Top of GIVEN INFORMATION

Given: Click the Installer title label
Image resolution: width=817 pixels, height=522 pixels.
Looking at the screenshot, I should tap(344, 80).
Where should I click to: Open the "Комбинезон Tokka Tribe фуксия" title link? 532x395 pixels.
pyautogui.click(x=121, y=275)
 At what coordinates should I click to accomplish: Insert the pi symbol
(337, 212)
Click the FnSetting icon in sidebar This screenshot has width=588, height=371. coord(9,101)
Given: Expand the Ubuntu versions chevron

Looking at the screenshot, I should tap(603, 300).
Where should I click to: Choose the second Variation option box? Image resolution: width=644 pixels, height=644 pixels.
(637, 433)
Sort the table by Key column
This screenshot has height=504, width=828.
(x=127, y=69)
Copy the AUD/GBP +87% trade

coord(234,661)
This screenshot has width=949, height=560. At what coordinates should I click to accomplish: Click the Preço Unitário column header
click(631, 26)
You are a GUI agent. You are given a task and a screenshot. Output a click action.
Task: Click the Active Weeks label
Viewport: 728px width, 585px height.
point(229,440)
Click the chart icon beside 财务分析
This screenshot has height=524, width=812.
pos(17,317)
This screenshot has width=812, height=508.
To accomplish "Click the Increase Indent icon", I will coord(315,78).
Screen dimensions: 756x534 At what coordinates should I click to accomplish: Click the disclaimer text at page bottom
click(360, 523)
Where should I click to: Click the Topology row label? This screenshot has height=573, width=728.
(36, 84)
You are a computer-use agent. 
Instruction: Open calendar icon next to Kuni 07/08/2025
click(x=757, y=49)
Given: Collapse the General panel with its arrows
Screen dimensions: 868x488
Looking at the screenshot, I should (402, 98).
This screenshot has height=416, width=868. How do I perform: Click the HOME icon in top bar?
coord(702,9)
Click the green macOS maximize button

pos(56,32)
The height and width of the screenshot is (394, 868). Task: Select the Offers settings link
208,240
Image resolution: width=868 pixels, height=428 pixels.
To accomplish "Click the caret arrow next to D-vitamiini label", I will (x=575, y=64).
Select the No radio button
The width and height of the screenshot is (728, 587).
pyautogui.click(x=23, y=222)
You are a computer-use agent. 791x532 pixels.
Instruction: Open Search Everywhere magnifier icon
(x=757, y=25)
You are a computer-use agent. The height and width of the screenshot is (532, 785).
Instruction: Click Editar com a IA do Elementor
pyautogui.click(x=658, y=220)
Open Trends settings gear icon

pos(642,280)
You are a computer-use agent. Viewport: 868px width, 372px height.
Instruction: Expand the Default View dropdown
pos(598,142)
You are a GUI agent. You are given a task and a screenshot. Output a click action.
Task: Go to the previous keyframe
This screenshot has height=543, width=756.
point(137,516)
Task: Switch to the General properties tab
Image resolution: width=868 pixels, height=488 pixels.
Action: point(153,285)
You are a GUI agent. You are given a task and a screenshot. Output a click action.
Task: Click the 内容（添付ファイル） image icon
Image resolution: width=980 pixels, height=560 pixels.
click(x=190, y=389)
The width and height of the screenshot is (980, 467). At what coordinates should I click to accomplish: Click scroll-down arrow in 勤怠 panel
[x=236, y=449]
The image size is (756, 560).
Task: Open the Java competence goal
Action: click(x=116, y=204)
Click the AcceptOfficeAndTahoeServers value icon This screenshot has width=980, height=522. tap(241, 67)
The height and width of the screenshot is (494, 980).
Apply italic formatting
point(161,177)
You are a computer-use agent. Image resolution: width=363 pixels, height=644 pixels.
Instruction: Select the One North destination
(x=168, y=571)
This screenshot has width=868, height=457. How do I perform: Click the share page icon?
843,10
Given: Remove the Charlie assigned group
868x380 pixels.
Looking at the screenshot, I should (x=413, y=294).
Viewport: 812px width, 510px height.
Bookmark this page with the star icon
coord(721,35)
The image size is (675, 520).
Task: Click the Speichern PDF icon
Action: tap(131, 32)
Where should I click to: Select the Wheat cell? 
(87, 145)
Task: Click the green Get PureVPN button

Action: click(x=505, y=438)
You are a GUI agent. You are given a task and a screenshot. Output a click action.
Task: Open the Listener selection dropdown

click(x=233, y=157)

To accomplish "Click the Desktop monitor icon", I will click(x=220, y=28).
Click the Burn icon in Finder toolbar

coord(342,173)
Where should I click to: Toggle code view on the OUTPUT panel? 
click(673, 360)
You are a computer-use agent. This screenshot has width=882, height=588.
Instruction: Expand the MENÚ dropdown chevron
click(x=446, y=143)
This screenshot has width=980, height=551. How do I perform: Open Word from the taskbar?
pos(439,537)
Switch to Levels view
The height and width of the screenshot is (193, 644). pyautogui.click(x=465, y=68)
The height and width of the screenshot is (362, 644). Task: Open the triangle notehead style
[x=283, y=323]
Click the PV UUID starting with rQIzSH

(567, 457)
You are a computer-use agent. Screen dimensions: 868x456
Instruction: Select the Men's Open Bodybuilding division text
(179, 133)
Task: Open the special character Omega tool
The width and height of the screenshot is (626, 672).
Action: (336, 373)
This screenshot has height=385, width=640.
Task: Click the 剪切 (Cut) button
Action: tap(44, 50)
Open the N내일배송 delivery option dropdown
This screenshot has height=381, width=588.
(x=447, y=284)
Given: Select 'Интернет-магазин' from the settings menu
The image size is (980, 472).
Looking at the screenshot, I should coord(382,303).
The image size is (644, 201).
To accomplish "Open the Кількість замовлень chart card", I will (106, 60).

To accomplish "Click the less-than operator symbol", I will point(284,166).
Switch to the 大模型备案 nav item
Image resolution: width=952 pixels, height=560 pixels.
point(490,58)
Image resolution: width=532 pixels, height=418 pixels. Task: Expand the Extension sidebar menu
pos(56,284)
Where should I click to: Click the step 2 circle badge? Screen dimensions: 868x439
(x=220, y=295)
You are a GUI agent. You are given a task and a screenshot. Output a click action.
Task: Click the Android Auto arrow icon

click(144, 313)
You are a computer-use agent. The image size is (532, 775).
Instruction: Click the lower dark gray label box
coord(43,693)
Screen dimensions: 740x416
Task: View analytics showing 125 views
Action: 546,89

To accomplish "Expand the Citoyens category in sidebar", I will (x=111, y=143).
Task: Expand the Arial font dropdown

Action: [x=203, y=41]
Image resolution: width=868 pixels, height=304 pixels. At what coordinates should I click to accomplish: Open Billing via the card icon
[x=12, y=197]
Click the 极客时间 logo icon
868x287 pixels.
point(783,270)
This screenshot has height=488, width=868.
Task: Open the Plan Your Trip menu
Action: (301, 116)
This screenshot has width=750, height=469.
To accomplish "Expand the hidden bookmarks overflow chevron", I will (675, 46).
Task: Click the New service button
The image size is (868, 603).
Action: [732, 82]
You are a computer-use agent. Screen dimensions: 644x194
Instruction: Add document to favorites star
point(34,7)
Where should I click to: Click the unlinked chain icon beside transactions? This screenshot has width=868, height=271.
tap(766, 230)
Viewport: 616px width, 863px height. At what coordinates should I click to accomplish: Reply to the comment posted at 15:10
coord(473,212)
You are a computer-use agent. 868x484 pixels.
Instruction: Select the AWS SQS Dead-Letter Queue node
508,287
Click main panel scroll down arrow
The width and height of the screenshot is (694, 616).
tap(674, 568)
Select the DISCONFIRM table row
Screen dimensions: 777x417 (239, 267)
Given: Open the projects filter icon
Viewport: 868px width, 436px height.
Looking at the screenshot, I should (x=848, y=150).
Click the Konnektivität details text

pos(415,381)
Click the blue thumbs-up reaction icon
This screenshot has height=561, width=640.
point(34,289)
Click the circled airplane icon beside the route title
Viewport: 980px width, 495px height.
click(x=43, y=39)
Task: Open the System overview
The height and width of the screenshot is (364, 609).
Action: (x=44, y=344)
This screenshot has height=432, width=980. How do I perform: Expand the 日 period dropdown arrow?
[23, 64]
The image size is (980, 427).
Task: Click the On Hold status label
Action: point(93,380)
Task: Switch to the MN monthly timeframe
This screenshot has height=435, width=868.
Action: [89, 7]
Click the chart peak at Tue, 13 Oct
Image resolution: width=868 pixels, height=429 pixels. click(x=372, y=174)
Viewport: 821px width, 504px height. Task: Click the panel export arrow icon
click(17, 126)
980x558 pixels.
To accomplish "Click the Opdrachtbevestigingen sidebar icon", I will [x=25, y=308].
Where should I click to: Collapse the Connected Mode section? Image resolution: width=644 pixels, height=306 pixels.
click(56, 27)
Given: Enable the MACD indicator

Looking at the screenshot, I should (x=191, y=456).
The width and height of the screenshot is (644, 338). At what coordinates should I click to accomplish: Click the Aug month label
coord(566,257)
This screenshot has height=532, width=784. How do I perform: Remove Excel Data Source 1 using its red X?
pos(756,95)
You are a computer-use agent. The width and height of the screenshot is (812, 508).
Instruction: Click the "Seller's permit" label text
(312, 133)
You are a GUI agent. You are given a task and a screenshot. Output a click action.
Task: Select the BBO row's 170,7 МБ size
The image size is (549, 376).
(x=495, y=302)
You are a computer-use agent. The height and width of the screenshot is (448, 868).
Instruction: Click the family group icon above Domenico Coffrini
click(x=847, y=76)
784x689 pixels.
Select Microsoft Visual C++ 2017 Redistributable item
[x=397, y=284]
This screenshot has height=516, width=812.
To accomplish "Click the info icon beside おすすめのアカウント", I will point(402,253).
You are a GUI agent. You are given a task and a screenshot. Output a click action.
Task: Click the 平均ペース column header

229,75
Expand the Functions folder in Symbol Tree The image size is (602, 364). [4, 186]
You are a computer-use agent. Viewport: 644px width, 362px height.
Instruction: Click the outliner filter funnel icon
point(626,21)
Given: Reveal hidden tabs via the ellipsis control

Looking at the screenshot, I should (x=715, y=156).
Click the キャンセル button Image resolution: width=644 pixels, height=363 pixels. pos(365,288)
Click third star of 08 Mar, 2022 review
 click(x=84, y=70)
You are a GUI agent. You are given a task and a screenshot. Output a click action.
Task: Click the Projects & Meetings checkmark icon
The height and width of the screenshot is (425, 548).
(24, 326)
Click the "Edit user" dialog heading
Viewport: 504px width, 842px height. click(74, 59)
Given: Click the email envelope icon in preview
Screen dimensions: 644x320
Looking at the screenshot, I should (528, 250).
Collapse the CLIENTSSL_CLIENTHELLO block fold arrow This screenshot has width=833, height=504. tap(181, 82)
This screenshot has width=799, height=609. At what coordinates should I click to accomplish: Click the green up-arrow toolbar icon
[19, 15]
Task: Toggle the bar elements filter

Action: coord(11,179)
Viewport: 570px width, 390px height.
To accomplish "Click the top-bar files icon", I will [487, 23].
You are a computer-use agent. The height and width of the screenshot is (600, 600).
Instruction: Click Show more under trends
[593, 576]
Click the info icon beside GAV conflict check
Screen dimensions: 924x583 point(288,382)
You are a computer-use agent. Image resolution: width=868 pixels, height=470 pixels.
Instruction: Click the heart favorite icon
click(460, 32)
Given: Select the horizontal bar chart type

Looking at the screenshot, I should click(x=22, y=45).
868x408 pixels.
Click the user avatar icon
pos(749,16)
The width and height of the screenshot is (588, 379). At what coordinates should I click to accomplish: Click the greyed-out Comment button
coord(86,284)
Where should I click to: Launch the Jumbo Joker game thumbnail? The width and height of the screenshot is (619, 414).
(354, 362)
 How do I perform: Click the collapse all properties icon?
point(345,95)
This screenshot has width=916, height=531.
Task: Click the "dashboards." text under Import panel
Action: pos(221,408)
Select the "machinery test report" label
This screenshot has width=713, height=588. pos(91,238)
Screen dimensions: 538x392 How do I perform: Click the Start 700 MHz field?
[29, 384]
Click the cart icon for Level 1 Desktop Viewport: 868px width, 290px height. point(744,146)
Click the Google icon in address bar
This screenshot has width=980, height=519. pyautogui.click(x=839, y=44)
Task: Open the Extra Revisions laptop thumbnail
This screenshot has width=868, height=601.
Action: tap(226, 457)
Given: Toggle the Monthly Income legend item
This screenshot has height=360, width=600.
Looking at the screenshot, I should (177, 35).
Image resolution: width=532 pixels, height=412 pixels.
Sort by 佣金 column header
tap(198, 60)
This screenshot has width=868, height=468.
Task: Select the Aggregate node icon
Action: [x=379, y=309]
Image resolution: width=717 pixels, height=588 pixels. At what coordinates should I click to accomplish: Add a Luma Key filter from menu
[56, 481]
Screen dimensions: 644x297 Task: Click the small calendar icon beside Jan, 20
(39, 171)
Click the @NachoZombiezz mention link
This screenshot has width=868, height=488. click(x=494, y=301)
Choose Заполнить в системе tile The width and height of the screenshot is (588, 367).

Bottom of GIVEN INFORMATION

WHAT IS BEING ASKED
Show all lines from the data above in which the word "General" appears.

WRITTEN ANSWER
Given: Collapse the General panel with its arrows
Task: Switch to the General properties tab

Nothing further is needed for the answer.